[Queens -> Rocky][19.04] neutron-l3-agent is not restarted automatically which can result in impl_idl import errors during l3 agent operation

Bug #1835557 reported by Dmitrii Shcherbakov
10
This bug affects 1 person
Affects Status Importance Assigned to Milestone
OpenStack Neutron Gateway Charm
Invalid
Undecided
Unassigned
OpenStack Neutron Open vSwitch Charm
Invalid
Undecided
Unassigned
OpenStack Nova Compute Charm
Fix Released
High
Unassigned

Bug Description

[Problem Description]

Upgraded a deployment from Queens to Rocky (via charm actions) and tried to create a router after that - all of its ports were down https://paste.ubuntu.com/p/G6cw3KzX6Q/

This looks like py2 -> py3 conversion related error - the necessary python2 packages were removed, however, the agent still runs with python2.7 (see below).

As soon as I restart the l3 agents on all nodes, ports are "up" as shown in `openstack port list --router <routername>`

juju run --application neutron-openvswitch 'sudo systemctl restart neutron-l3-agent'

I would expect neutron-dhcp-agent.service, neutron-openvswitch-agent.service and neutron-metadata-agent.service to potentially have similar issues because they also run with python2.7 after upgrade.

[Analysis]

Based on the l3-agent log I can see that this was due to import errors:

https://paste.ubuntu.com/p/CZbJHCh5rm/ (larger output)

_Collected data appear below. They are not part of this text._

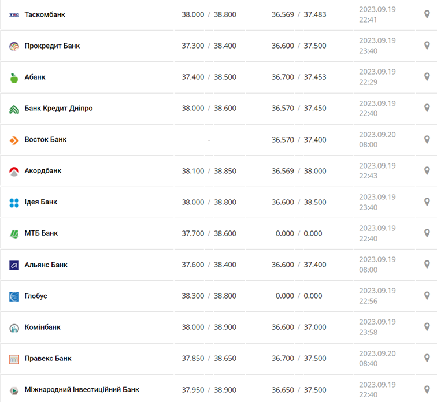The image size is (437, 402).
Task: Click Восток Банк update time 2023.09.20 08:00
Action: [x=377, y=140]
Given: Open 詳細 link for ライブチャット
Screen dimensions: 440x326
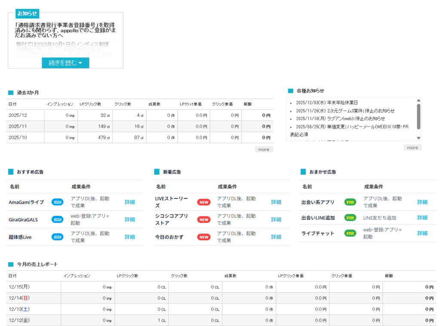Looking at the screenshot, I should pyautogui.click(x=422, y=233).
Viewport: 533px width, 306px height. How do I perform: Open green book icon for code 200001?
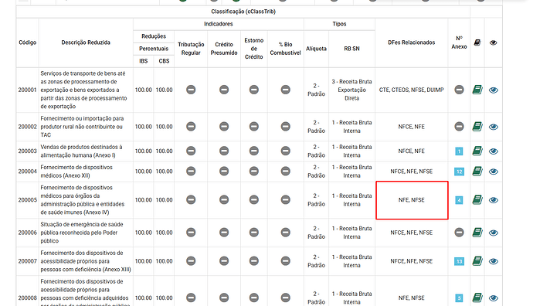(x=477, y=90)
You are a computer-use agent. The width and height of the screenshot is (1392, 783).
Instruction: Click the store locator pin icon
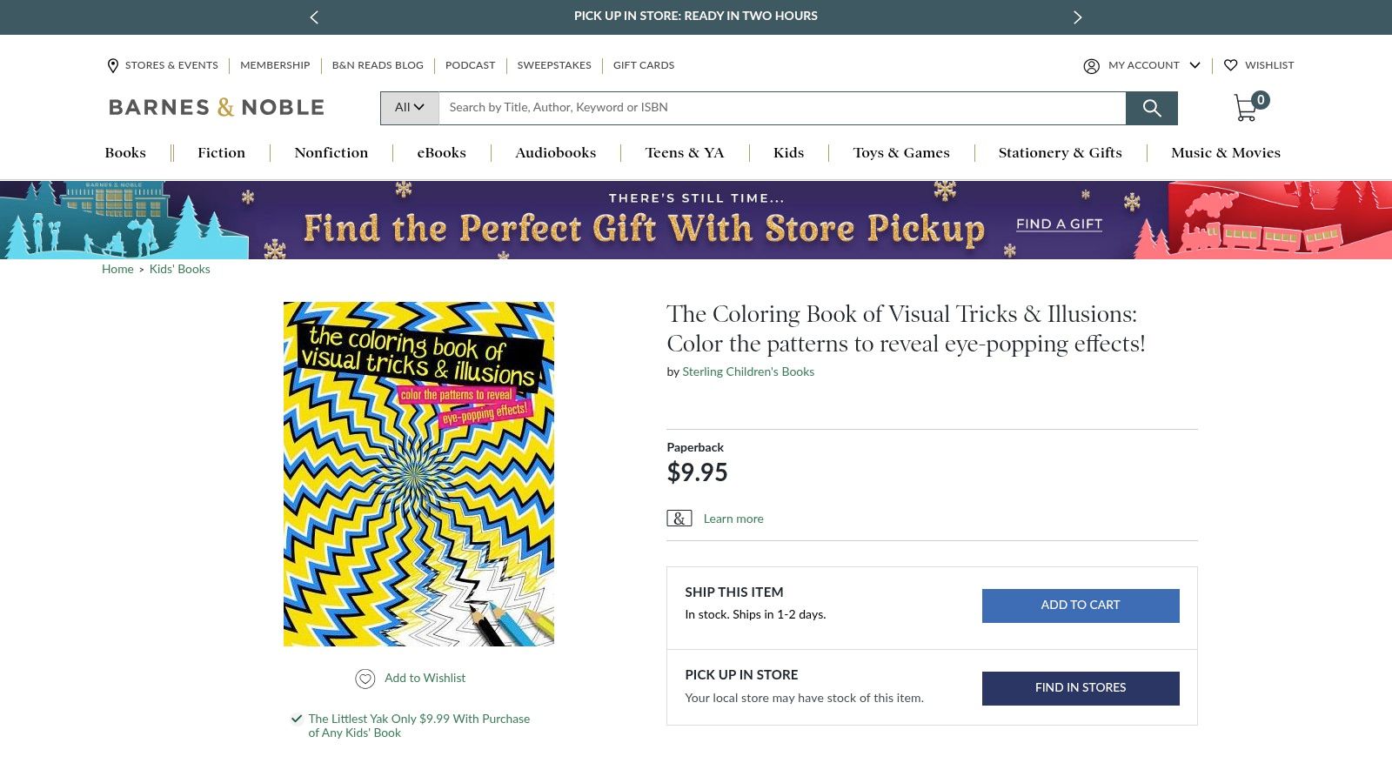(112, 65)
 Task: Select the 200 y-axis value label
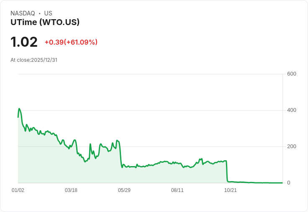pyautogui.click(x=291, y=146)
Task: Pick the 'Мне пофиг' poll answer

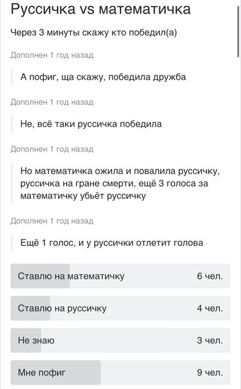Action: point(121,372)
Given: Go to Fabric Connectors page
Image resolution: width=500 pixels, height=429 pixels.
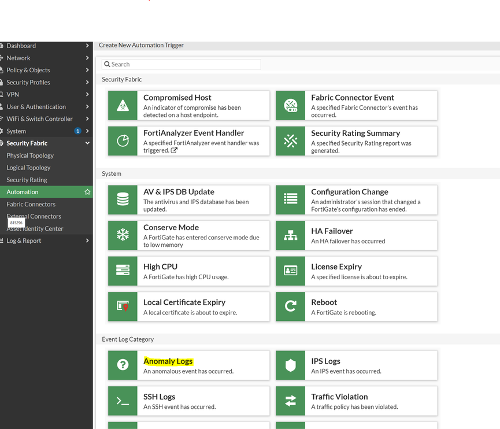Looking at the screenshot, I should [x=31, y=204].
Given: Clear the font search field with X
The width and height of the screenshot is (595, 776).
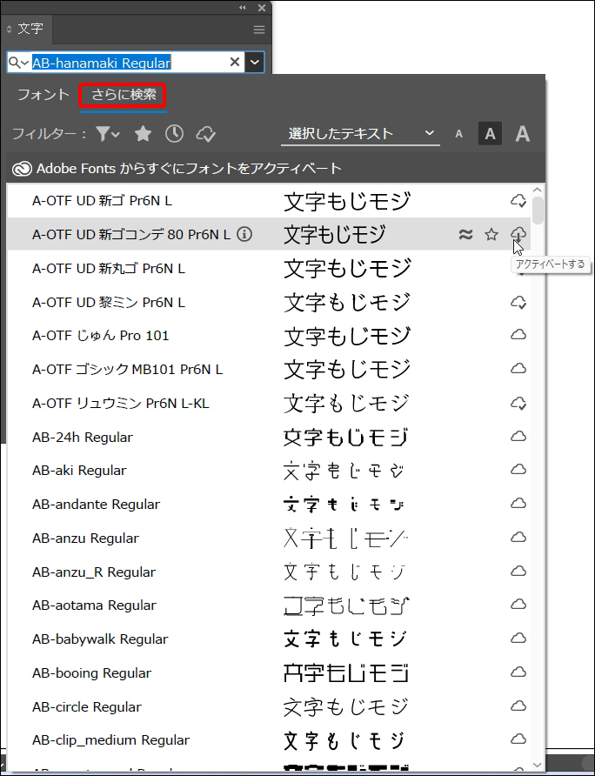Looking at the screenshot, I should [234, 62].
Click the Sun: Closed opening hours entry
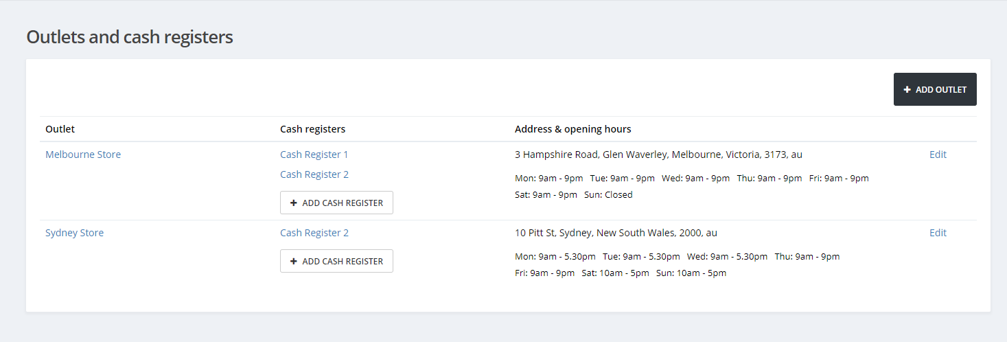 608,194
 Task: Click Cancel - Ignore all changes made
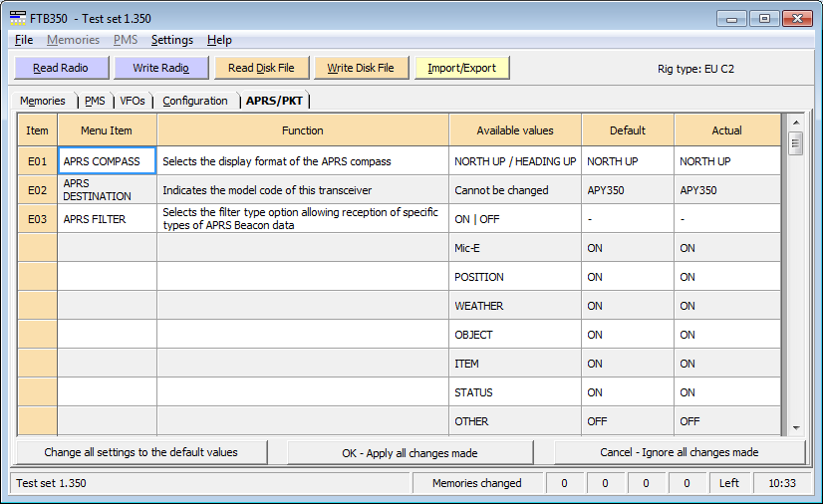(x=679, y=452)
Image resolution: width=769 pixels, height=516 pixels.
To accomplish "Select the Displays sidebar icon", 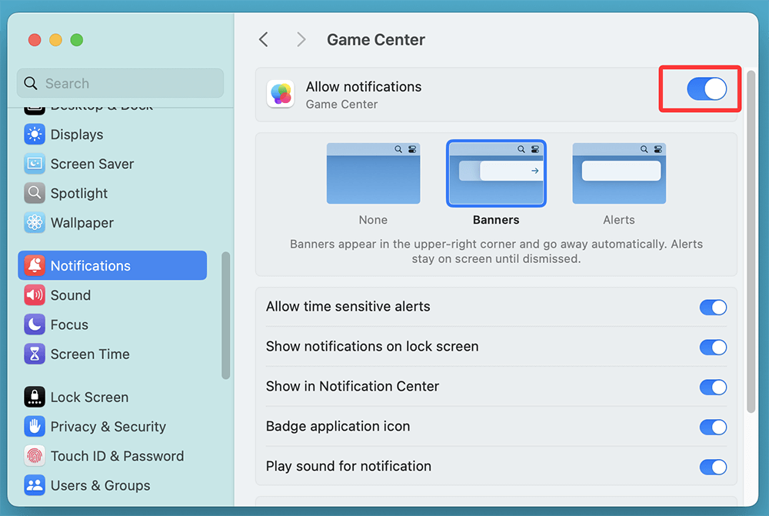I will [34, 135].
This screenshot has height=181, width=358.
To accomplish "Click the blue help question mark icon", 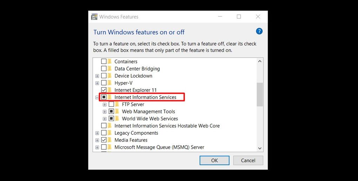I will point(259,31).
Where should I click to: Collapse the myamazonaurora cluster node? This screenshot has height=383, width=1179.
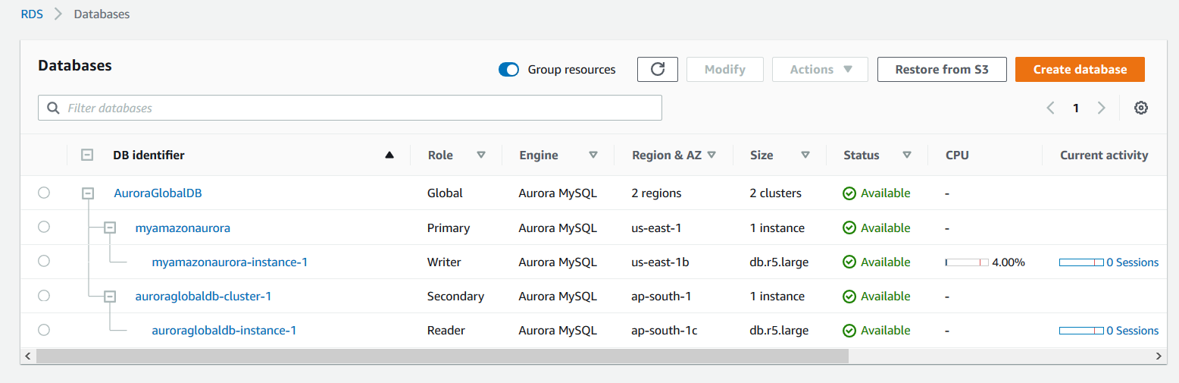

2019-07-05 14:53:26.544 1146080 ERROR neutron.agent.l3.agent Traceback (most recent call last):
2019-07-05 14:53:26.544 1146080 ERROR neutron.agent.l3.agent File "/usr/lib/python2.7/dist-packages/neutron/agent/l3/agent.py", line 562, in _process_router_update
# ...
2019-07-05 14:53:26.544 1146080 ERROR neutron.agent.l3.agent File "/usr/lib/python2.7/dist-packages/neutron/agent/ovsdb/api.py", line 30, in from_config
2019-07-05 14:53:26.544 1146080 ERROR neutron.agent.l3.agent File "/usr/lib/python2.7/dist-packages/oslo_utils/importutils.py", line 73, in import_module
2019-07-05 14:53:26.544 1146080 ERROR neutron.agent.l3.agent ImportError: No module named impl_idl

There are no python2.7 packages left with that module:

find /usr/lib/python* -name 'impl_idl.py'
/usr/lib/python3/dist-packages/neutron/agent/ovsdb/impl_idl.py
/usr/lib/python3/dist-packages/ovsdbapp/schema/open_vswitch/impl_idl.py
/usr/lib/python3/dist-packages/ovsdbapp/schema/ovn_southbound/impl_idl.py
/usr/lib/python3/dist-packages/ovsdbapp/schema/ovn_northbound/impl_idl.py

root@adze:~# dpkg -l | grep ovsdb
ii python3-ovsdbapp 0.12.0-0ubuntu1~cloud0 all library for creating OVSDB applications - Python 3.x

python-ovsdbapp was removed during the upgrade:

/var/log/apt/term.log:Preparing to unpack .../060-python-ovsdbapp_0.12.0-0ubuntu1~cloud0_all.deb ...
/var/log/apt/term.log:Unpacking python-ovsdbapp (0.12.0-0ubuntu1~cloud0) over (0.9.1-0ubuntu1) ...
/var/log/apt/term.log:Setting up python-ovsdbapp (0.12.0-0ubuntu1~cloud0) ...
/var/log/apt/term.log:Selecting previously unselected package python3-ovsdbapp.
/var/log/apt/term.log:Preparing to unpack .../119-python3-ovsdbapp_0.12.0-0ubuntu1~cloud0_all.deb ...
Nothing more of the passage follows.